JustAnotherArchivist commented 3 years ago

So there are a few different factors at play here.

  1. The scraper broke when I added extraction of the various extra information on tweets (like/reply/retweet/quote counts, source, media, etc.).
  2. The scraper is still based on the old web interface of Twitter.
  3. Your usage of the scraper never worked in the first place. The TwitterThreadScraper always went backwards in a thread, i.e. you'd start from some tweet and it'd retrieve the chain of tweets that led to this particular tweet. Recursing through replies to a tweet has never been supported, is a whole different can of worms to implement, and is tracked in #51.

This combination of 1 and 2 means that a proper fix is unfortunately not easy. I don't want to spend time trying to extract all this information from the old interface since that will just inevitably break again anyway once Twitter decides to shut it down. But reverse-engineering the new interface and implementing that API cruft is quite time-intensive.

As a workaround until I have time to fix this properly, you can use commit 588ec415 (not on Python 3.9+ though). This works but doesn't extract all the nice extra stuff, only the most basic information.

hockeybro12 commented 3 years ago

@JustAnotherArchivist I installed that commit like so: pip3 install git+https://github.com/JustAnotherArchivist/snscrape.git@588ec415ffc169a46752e225fcc90eacea4e65cd

But I still get the same error running for i,tweet in enumerate(sntwitter.TwitterThreadScraper(tweetID=str('1343829375804977153')).get_items()):

I'm on python version 3.8.6. I'm ok with just getting the basic stuff.

JustAnotherArchivist commented 3 years ago

Yes, see point 3 above: TwitterThreadScraper goes backwards in a thread. It can't work for 1343829375804977153 because that tweet is not a reply. But if you plug in 1343836648753291264 for example, you should get three results.

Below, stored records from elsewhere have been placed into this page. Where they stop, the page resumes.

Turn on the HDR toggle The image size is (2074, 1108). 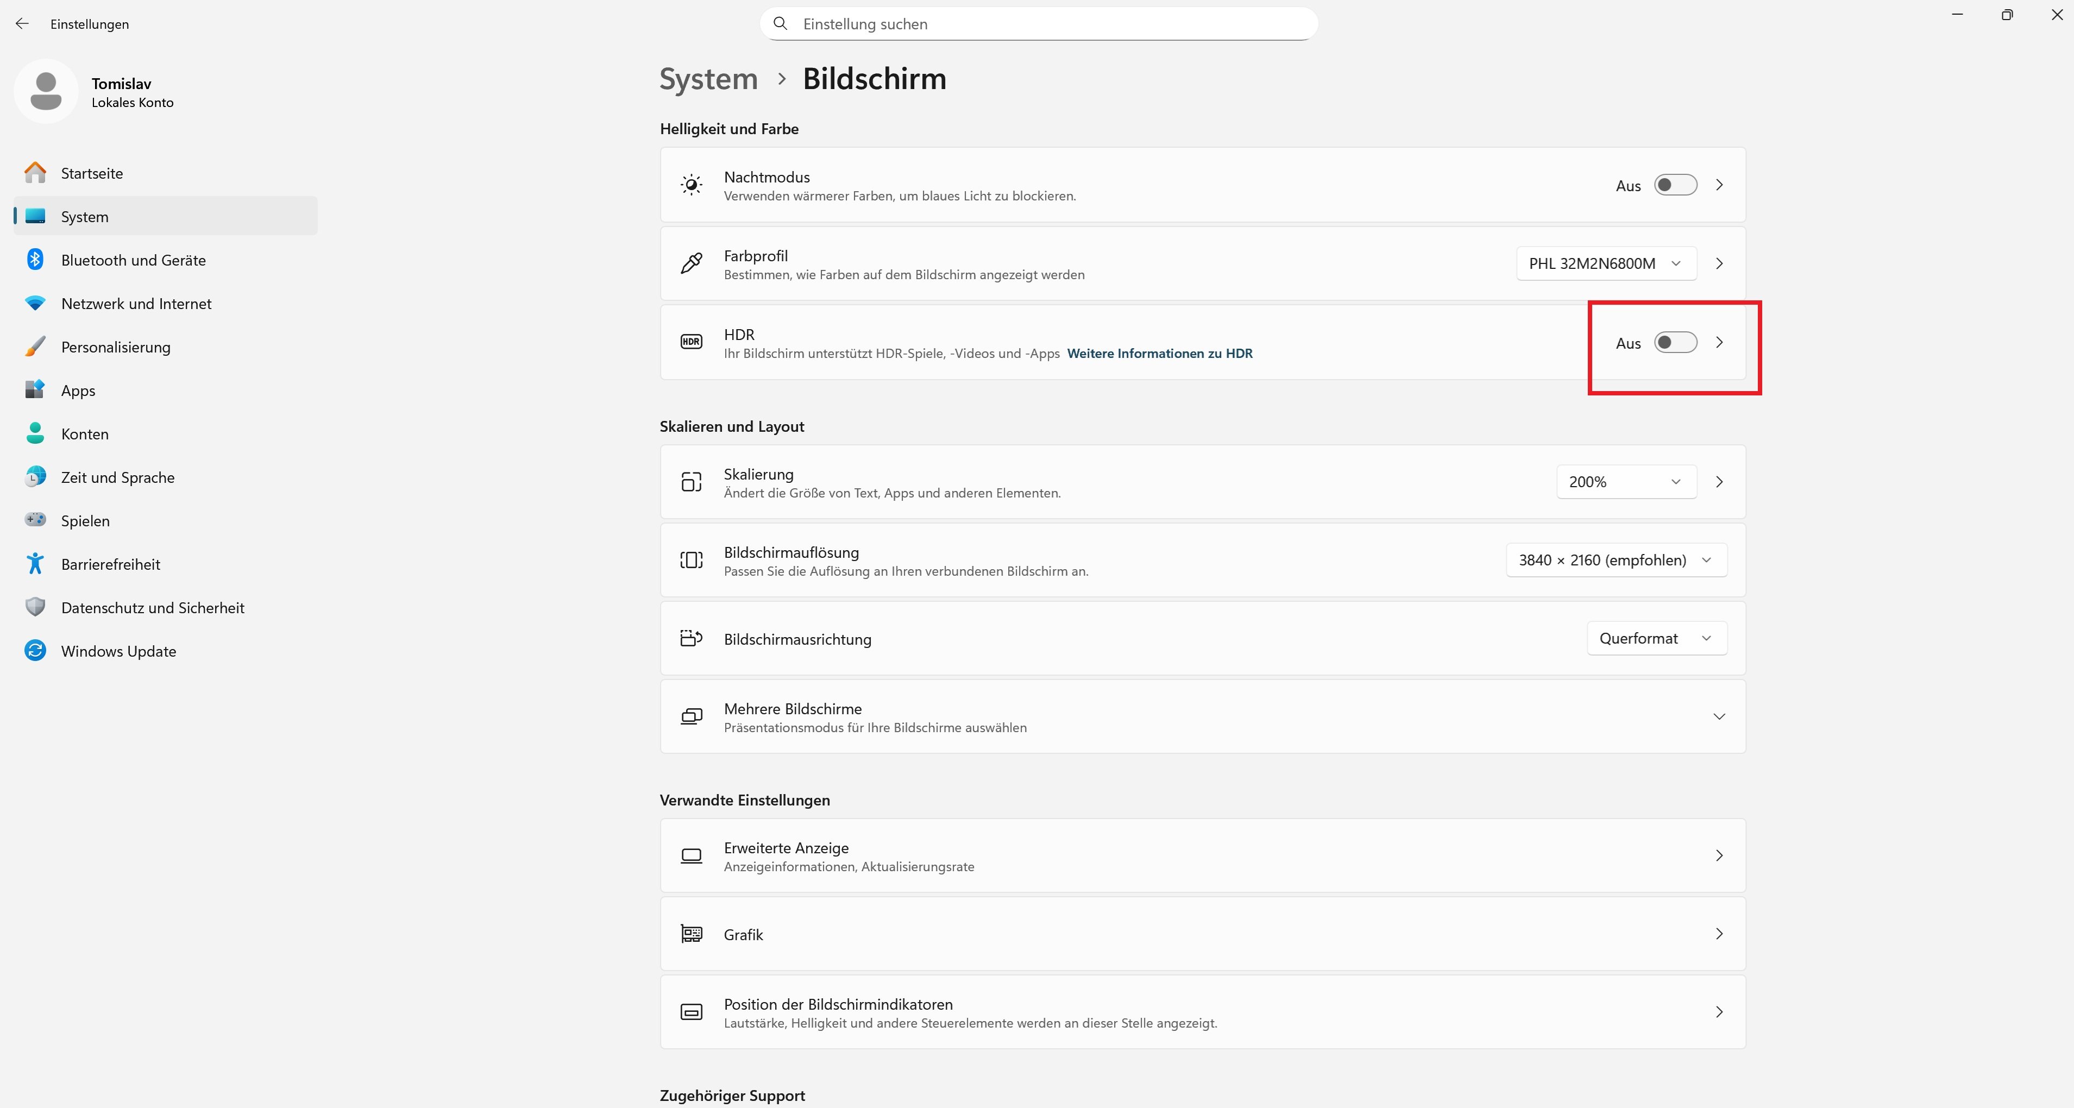(x=1675, y=343)
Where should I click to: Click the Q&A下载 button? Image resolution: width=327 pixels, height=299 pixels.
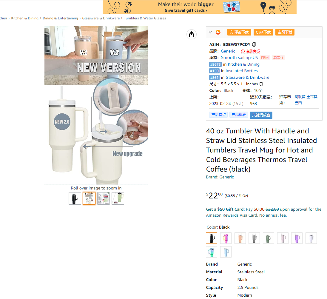(263, 32)
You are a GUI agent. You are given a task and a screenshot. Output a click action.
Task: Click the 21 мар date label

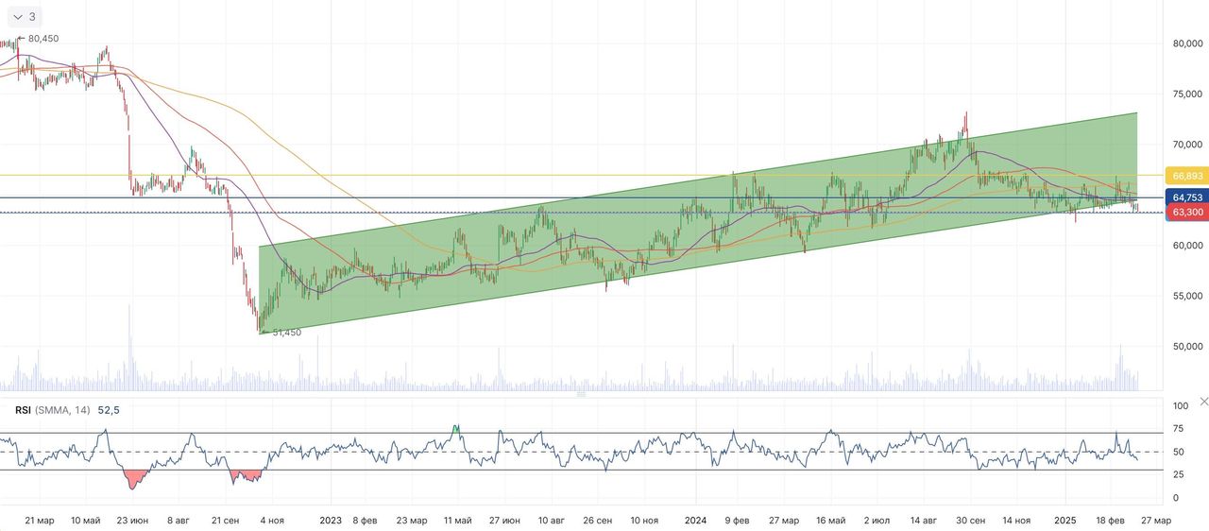click(x=39, y=520)
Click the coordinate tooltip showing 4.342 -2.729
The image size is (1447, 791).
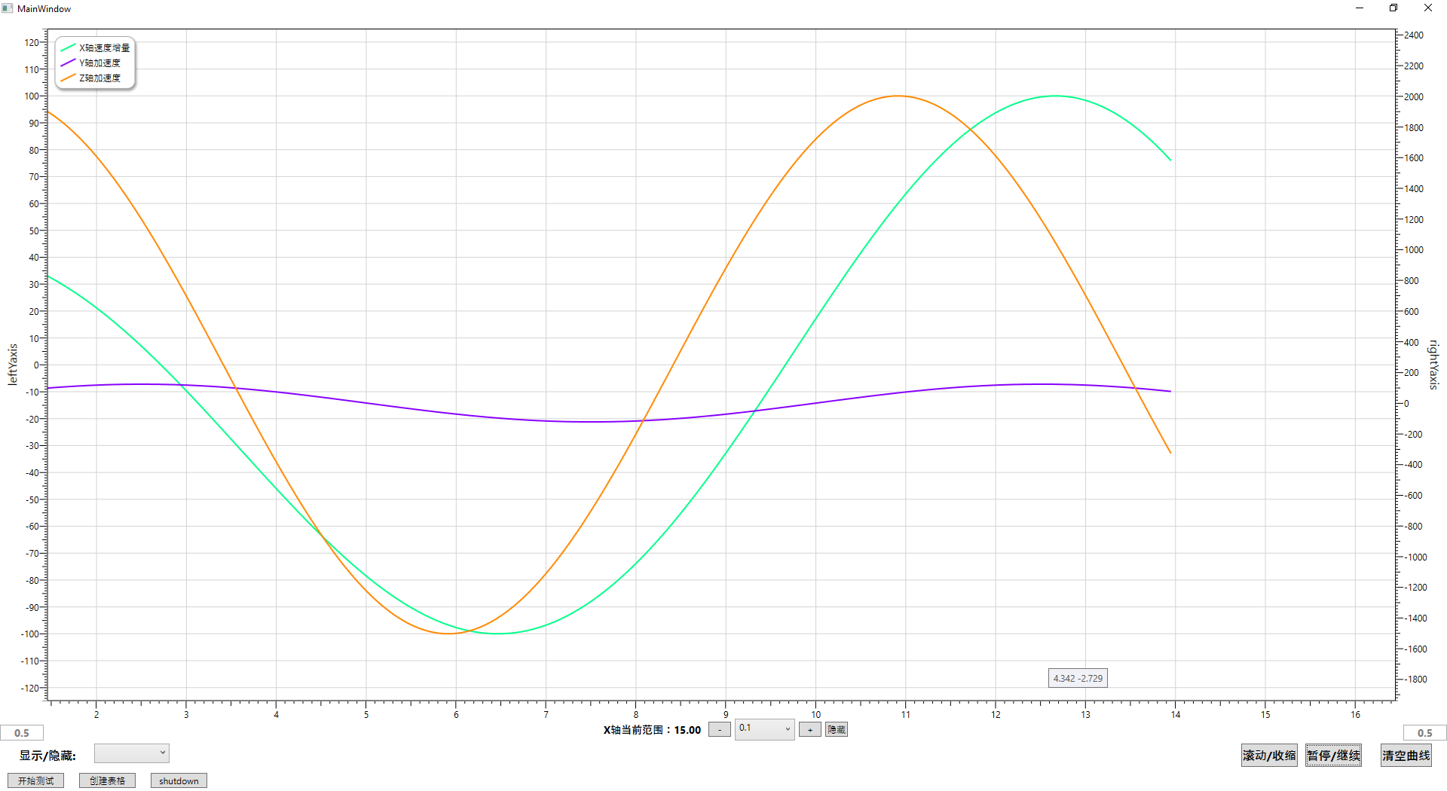point(1077,677)
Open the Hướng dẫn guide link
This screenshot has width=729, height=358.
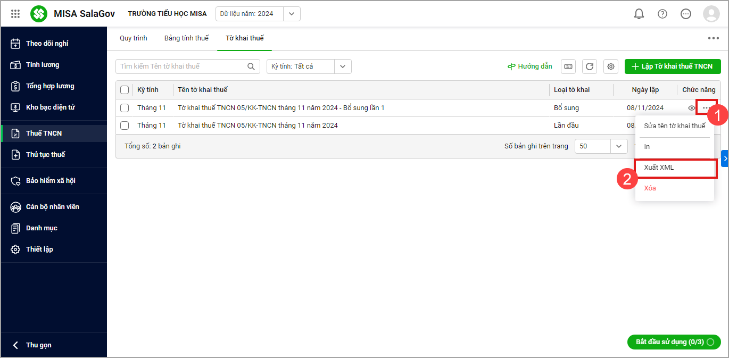(x=529, y=66)

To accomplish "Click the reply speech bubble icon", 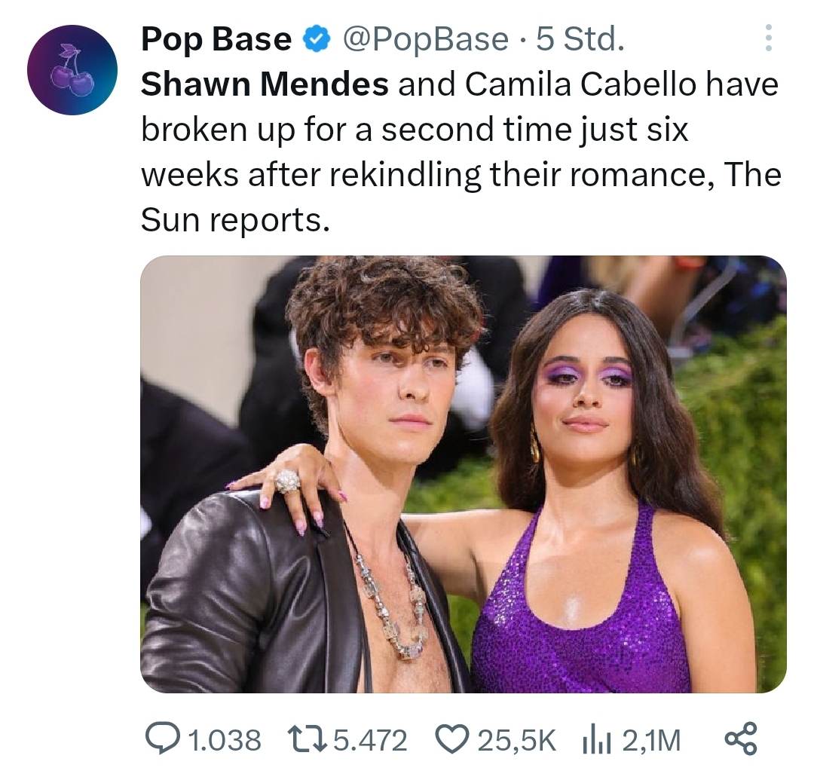I will tap(160, 739).
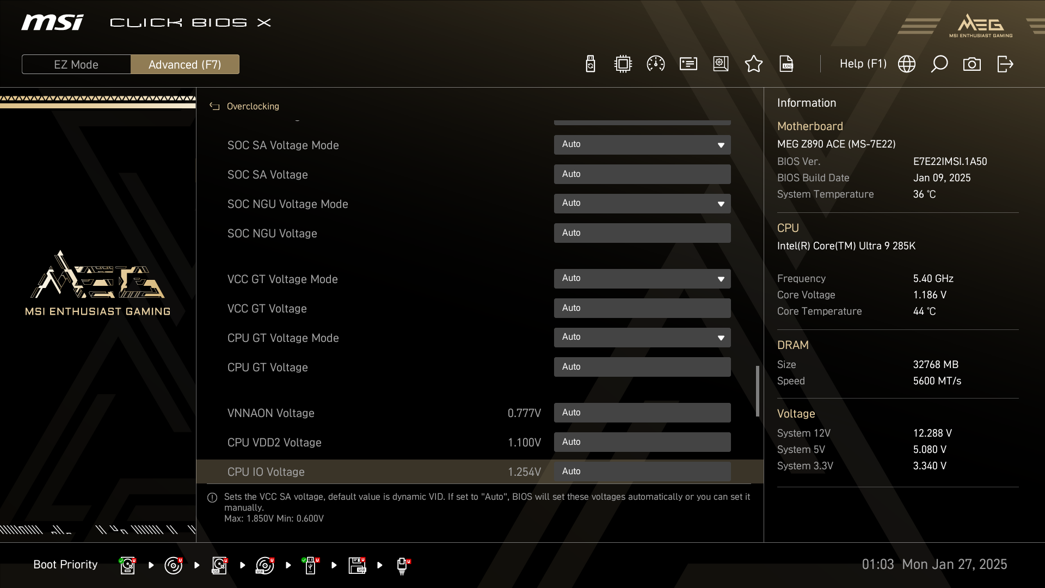
Task: Click the magnifying glass search icon
Action: pyautogui.click(x=939, y=64)
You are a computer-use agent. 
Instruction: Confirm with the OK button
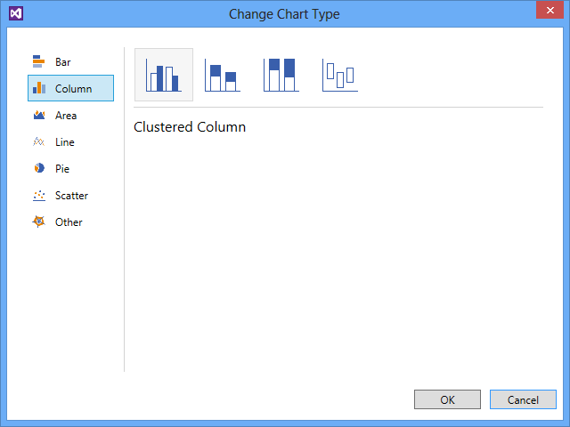[447, 399]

hockeybro12 commented 3 years ago

I see, I did that and it does work. So basically in order to get the replies for a tweet, I can't do it? Or is there some hacky (maybe slow) way to do it?

JustAnotherArchivist commented 3 years ago

Looks like using the search scraper with a query like conversation_id:1343829375804977153 (filter:safe OR -filter:safe) works to some degree, but only for tweets that are not replies themselves and it might miss some replies due to the general search constraints.

hockeybro12 commented 3 years ago

@JustAnotherArchivist Oh, awesome! That actually works fine for me for now, I'm ok with missing some replies and I don't want tweets that are replies themselves (even if I do I could just backtrack them). Thanks for all the help!!! I'll leave the issue open for the future unless you want to close it.

JustAnotherArchivist commented 3 years ago

Happy to help. Yes, this should stay open until the thread scraper is either fixed or replaced.

JSMboli commented 3 years ago

Hi @JustAnotherArchivist, Is there a limit to number of tweets one can scrape when using snscrape?